Data records
================================

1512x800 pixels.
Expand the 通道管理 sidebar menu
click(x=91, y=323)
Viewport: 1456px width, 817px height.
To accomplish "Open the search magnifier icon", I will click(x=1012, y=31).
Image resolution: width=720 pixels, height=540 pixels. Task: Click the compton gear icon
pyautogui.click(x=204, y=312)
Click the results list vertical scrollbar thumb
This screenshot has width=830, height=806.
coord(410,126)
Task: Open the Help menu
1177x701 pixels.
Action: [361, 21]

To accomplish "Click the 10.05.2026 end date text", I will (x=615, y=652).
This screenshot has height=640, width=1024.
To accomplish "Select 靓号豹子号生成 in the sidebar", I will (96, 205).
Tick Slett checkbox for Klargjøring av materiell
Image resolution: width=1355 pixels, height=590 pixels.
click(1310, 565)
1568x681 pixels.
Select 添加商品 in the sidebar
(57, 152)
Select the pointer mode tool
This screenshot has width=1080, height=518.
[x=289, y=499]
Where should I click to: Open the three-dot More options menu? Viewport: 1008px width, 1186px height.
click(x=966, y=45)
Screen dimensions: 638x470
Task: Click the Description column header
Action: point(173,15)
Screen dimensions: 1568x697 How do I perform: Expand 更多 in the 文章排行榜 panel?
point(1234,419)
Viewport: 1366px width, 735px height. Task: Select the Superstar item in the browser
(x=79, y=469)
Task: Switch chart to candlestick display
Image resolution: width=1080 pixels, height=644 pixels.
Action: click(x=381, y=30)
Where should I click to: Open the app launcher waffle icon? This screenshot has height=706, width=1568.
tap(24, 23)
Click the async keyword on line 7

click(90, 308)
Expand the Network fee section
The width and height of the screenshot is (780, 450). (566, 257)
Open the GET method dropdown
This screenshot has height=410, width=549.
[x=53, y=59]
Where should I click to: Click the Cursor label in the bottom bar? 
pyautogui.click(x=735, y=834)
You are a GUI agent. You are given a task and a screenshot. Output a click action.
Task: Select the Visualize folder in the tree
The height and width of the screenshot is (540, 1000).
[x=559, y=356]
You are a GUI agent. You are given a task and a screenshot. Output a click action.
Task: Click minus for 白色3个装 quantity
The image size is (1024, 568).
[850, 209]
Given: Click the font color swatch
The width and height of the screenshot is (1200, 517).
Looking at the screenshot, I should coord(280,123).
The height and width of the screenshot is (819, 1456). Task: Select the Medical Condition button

================================

WHAT THIS TASK INVOLVES –
All that belongs in your answer is the stretch of entries above from the line with "Click the results" through the line with "Tick Slett checkbox", printed exactly.

RESULT –
Click the results list vertical scrollbar thumb
This screenshot has width=830, height=806.
coord(410,126)
Task: Open the Help menu
1177x701 pixels.
Action: [361, 21]

To accomplish "Click the 10.05.2026 end date text", I will (x=615, y=652).
This screenshot has height=640, width=1024.
To accomplish "Select 靓号豹子号生成 in the sidebar", I will (96, 205).
Tick Slett checkbox for Klargjøring av materiell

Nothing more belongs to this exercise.